Healthcare in an era of change
Numerous inventions and innovations have brought us medical test equipment that requires only small amounts of blood that you can obtain with a quick prick of the finger. In fact, from the research point of view the from can also run a PCR test with just 50 microliters of sample volume (literally a single drop of blood). Miniaturization not only allows us to integrate multiple functions into a small device but also accelerates biochemical reactions. The recent Vivalytic rapid PCR SARS-CoV-2 test with the Vivalytic system takes less than 39 minutes, thanks to a fully automated process with a disposable cartridge. We are now living in an era of rapid transitioning in healthcare practice: fast, accurate and more personal, all owing to small yet powerful technologies. Exciting, isn’t it? But what’s next?
Microenvironment: localized and temporal control
We are talking about miniaturization, but you can always think about an even smaller fraction of an already small volume. In biology, microenvironment draws special interest these days, especially in cancer research. Cancer cells are very aggressive, yet smart, and know how to change the local environment around them for their own benefit. They change the local concentration of certain proteins that affect neighboring cells or even recruit specific types of cells toward them. As you might know, cells are tiny, about 10 micrometers in diameter, which is roughly one tenth of the diameter of your hair. Therefore, the volume that we are talking about here is extremely small. The volume of a single cell is in picoliter range: 1/1,000,000 of a microliter. Even though it is a tiny volume, people are learning more and more interesting facts from single cells that are clinically relevant.

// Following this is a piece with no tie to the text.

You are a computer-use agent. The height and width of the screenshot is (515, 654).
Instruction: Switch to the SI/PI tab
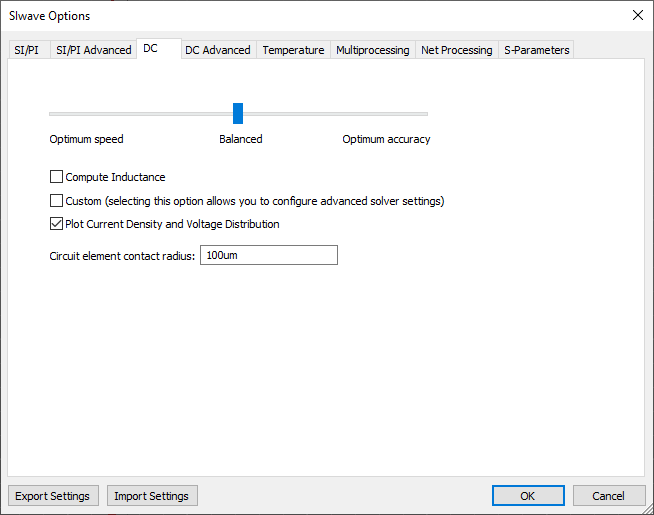point(27,50)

We can also extend this toward a slightly larger number of cells, about 100 to 1,000 cells, which is still in nanoliter range (1/1,000 of a microliter). Adoptive immunotherapy, for example, is a very promising cancer treatment option. One major process of this therapy is to harvest the patient’s own T-cells, grow them (increase their number) in the laboratory, and infuse them back to the patient. Another interesting approach is the organ-on-chip. Many research groups and companies are trying to develop technologies that mimic functions of a patient’s organ in a micro-device with the patient’s own cells.

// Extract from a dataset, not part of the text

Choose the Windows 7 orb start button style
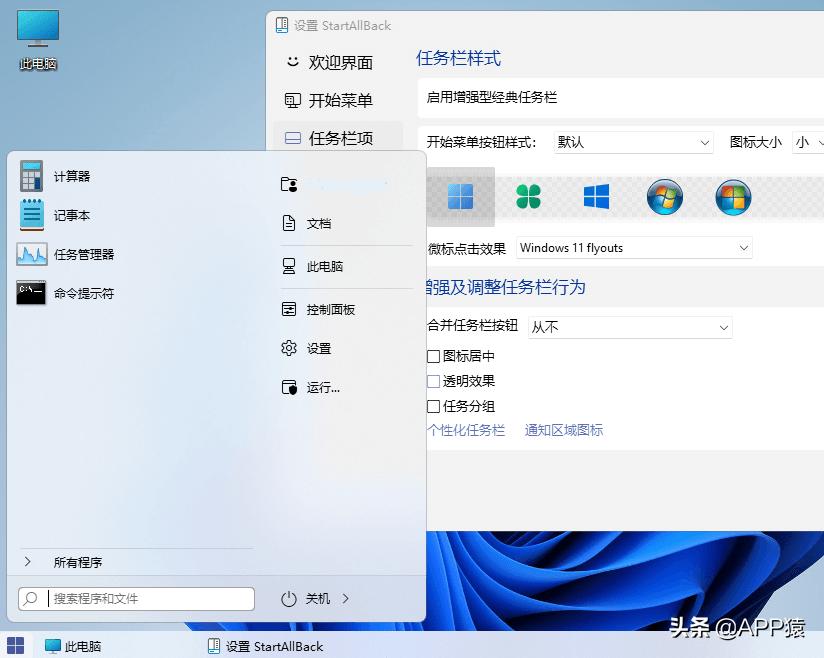 click(664, 197)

- is the diameter of a cell, which is roughly one tenth of the diameter of your hair
- of 1 microliter is the volume of a single cell
All these approaches require miniaturized devices with a unique design to realize specific functions. Currently available devices have relatively simple designs that can provide a positive environment for the cells and perform basic analyses, mostly based on optics. Cells are, however, very dynamic and sensitive to the environment. Thus, the next question to ask is if we can control some of the core environmental factors more precisely within a small volume of liquid sample. It would be even more powerful if we could control the microenvironment on-demand with temporal changes. For example, we could envision the following scenario: capturing specific cancer cells from the circulating blood, growing them in a micro device, treating them with a drug at a given point in time, monitoring their reaction and harvesting them for further downstream analysis. It sounds ambitious, but many research groups worldwide are actively working on a suite of technologies for such applications.
On-demand pH modulation
To this end, my colleagues and I at the bioelectronics group at Bosch Research Technology Center North America have developed a technology that can generate microenvironments in which the pH value can be electrochemically controlled. We chose pH as a controlling parameter because it is an important property of aqueous solutions that plays a critical role in many chemical, biochemical and physiological systems. Current laboratory practice, when a change in pH value is needed, requires replacing the whole buffer solution or titrating with acid or base, which is a time consuming and tedious process. In contrast, the electrochemical approach that we developed allows changing the pH by simply applying current to an electrode in a solution.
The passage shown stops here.